• Goal
Convert every one of the lines below into a Markdown table with the columns Row and Line, numbering each row and skipping blank lines. Omit the pictures from the table.

• Entries provided
==============================

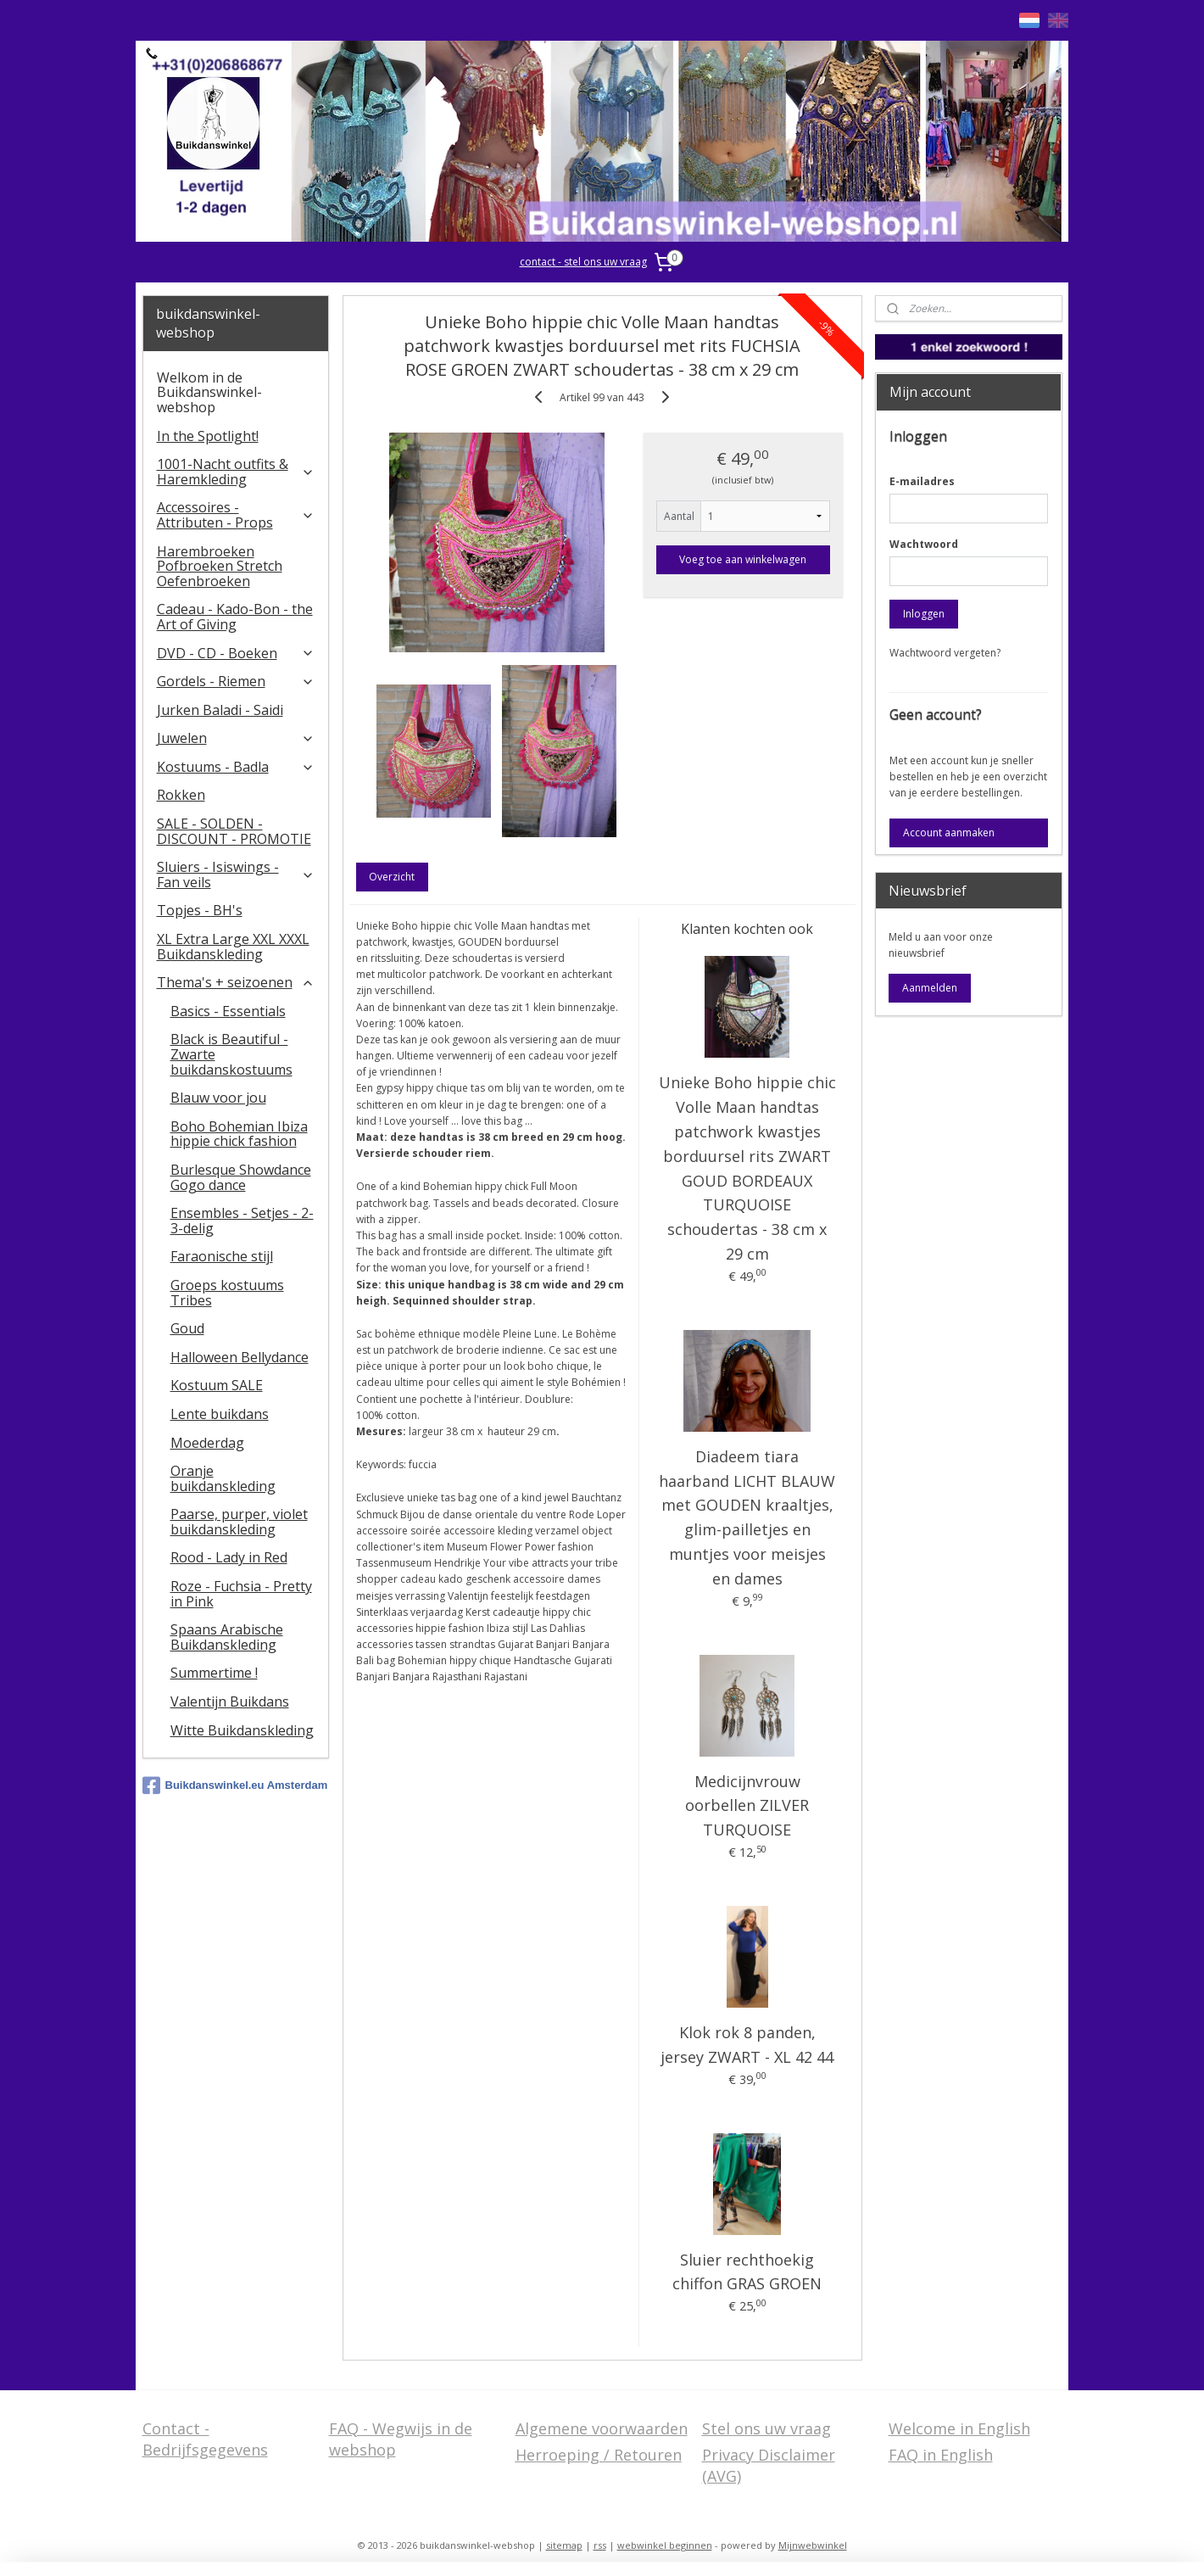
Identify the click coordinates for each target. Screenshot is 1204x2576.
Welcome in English (959, 2428)
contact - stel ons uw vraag (583, 261)
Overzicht (392, 876)
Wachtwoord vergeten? (945, 652)
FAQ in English (941, 2455)
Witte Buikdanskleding (242, 1730)
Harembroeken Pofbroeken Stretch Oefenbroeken (219, 566)
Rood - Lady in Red (228, 1557)
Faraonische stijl (221, 1256)
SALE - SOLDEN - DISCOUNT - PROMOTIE (234, 831)
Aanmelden (929, 988)
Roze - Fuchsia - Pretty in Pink (241, 1594)
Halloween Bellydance (239, 1357)
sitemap (564, 2545)
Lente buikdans (219, 1414)
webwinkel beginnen (664, 2545)
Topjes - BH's (199, 910)
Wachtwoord (923, 544)
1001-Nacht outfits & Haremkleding (236, 472)
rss (600, 2545)
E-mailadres (922, 481)
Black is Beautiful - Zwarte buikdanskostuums (231, 1054)
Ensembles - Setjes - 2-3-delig (242, 1221)
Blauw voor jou (218, 1097)
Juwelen (236, 738)
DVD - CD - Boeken (236, 653)
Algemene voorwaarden (602, 2428)
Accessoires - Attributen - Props (236, 515)
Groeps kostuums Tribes (227, 1293)
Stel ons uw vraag (766, 2428)
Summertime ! (214, 1672)
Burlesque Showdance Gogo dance (240, 1177)
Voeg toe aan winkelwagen (742, 559)
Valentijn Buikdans (229, 1701)
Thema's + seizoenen (236, 982)
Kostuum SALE (216, 1385)
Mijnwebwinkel (812, 2545)
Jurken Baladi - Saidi (220, 710)
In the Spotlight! (208, 436)
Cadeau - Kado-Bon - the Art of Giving (235, 617)
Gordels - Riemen (236, 681)
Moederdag (207, 1442)
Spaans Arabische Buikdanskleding (226, 1637)
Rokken (181, 794)
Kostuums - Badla (236, 766)
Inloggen (924, 613)
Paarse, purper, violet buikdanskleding (239, 1522)
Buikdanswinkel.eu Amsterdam (235, 1785)
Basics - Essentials (228, 1011)
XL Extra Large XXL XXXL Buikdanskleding (233, 947)
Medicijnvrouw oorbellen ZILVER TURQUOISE (747, 1806)
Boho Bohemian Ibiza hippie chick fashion (239, 1134)
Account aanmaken (949, 832)
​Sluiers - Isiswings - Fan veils (236, 874)
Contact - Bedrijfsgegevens (205, 2439)
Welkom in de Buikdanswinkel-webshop (209, 392)
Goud (187, 1328)
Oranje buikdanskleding (223, 1478)
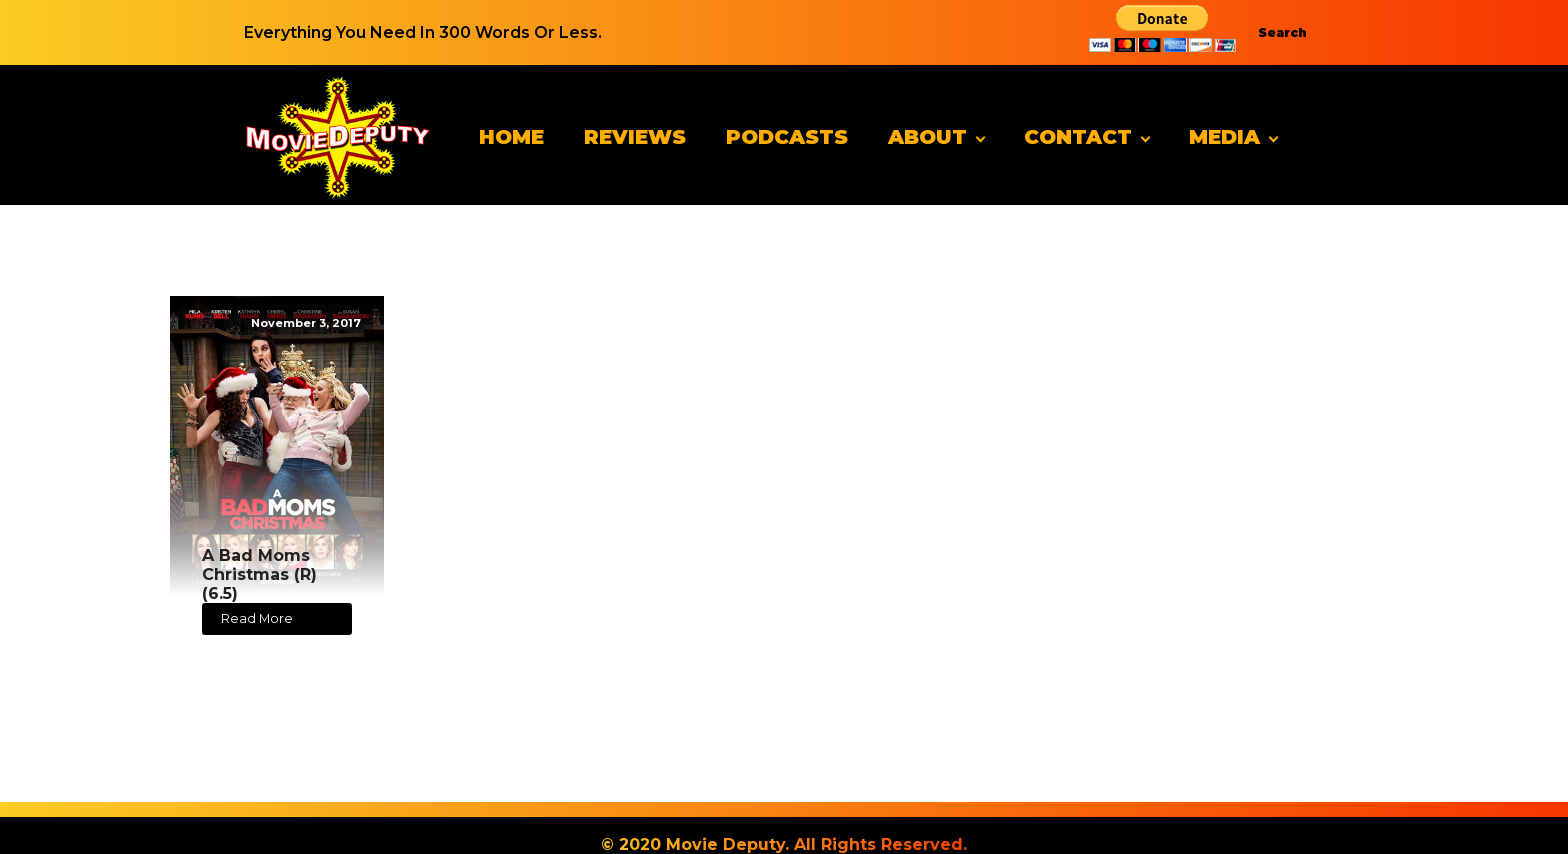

==============================

• Solution to this problem
| Row | Line |
|---|---|
| 1 | Identify the click coordinates for each target. Screenshot is 1204x2576. |
| 2 | Welcome in English (959, 2428) |
| 3 | contact - stel ons uw vraag (583, 261) |
| 4 | Overzicht (392, 876) |
| 5 | Wachtwoord vergeten? (945, 652) |
| 6 | FAQ in English (941, 2455) |
| 7 | Witte Buikdanskleding (242, 1730) |
| 8 | Harembroeken Pofbroeken Stretch Oefenbroeken (219, 566) |
| 9 | Rood - Lady in Red (228, 1557) |
| 10 | Faraonische stijl (221, 1256) |
| 11 | SALE - SOLDEN - DISCOUNT - PROMOTIE (234, 831) |
| 12 | Aanmelden (929, 988) |
| 13 | Roze - Fuchsia - Pretty in Pink (241, 1594) |
| 14 | Halloween Bellydance (239, 1357) |
| 15 | sitemap (564, 2545) |
| 16 | Lente buikdans (219, 1414) |
| 17 | webwinkel beginnen (664, 2545) |
| 18 | Topjes - BH's (199, 910) |
| 19 | Wachtwoord (923, 544) |
| 20 | 1001-Nacht outfits & Haremkleding (236, 472) |
| 21 | rss (600, 2545) |
| 22 | E-mailadres (922, 481) |
| 23 | Black is Beautiful - Zwarte buikdanskostuums (231, 1054) |
| 24 | Ensembles - Setjes - 2-3-delig (242, 1221) |
| 25 | Blauw voor jou (218, 1097) |
| 26 | Juwelen (236, 738) |
| 27 | DVD - CD - Boeken (236, 653) |
| 28 | Algemene voorwaarden (602, 2428) |
| 29 | Accessoires - Attributen - Props (236, 515) |
| 30 | Groeps kostuums Tribes (227, 1293) |
| 31 | Stel ons uw vraag (766, 2428) |
| 32 | Summertime ! (214, 1672) |
| 33 | Burlesque Showdance Gogo dance (240, 1177) |
| 34 | Voeg toe aan winkelwagen (742, 559) |
| 35 | Valentijn Buikdans (229, 1701) |
| 36 | Thema's + seizoenen (236, 982) |
| 37 | Kostuum SALE (216, 1385) |
| 38 | Mijnwebwinkel (812, 2545) |
| 39 | Jurken Baladi - Saidi (220, 710) |
| 40 | In the Spotlight! (208, 436) |
| 41 | Cadeau - Kado-Bon - the Art of Giving (235, 617) |
| 42 | Gordels - Riemen (236, 681) |
| 43 | Moederdag (207, 1442) |
| 44 | Spaans Arabische Buikdanskleding (226, 1637) |
| 45 | Rokken (181, 794) |
| 46 | Kostuums - Badla (236, 766) |
| 47 | Inloggen (924, 613) |
| 48 | Paarse, purper, violet buikdanskleding (239, 1522) |
| 49 | Buikdanswinkel.eu Amsterdam (235, 1785) |
| 50 | Basics - Essentials (228, 1011) |
| 51 | XL Extra Large XXL XXXL Buikdanskleding (233, 947) |
| 52 | Medicijnvrouw oorbellen ZILVER TURQUOISE (747, 1806) |
| 53 | Boho Bohemian Ibiza hippie chick fashion (239, 1134) |
| 54 | Account aanmaken (949, 832) |
| 55 | ​Sluiers - Isiswings - Fan veils (236, 874) |
| 56 | Contact - Bedrijfsgegevens (205, 2439) |
| 57 | Welkom in de Buikdanswinkel-webshop (209, 392) |
| 58 | Goud (187, 1328) |
| 59 | Oranje buikdanskleding (223, 1478) |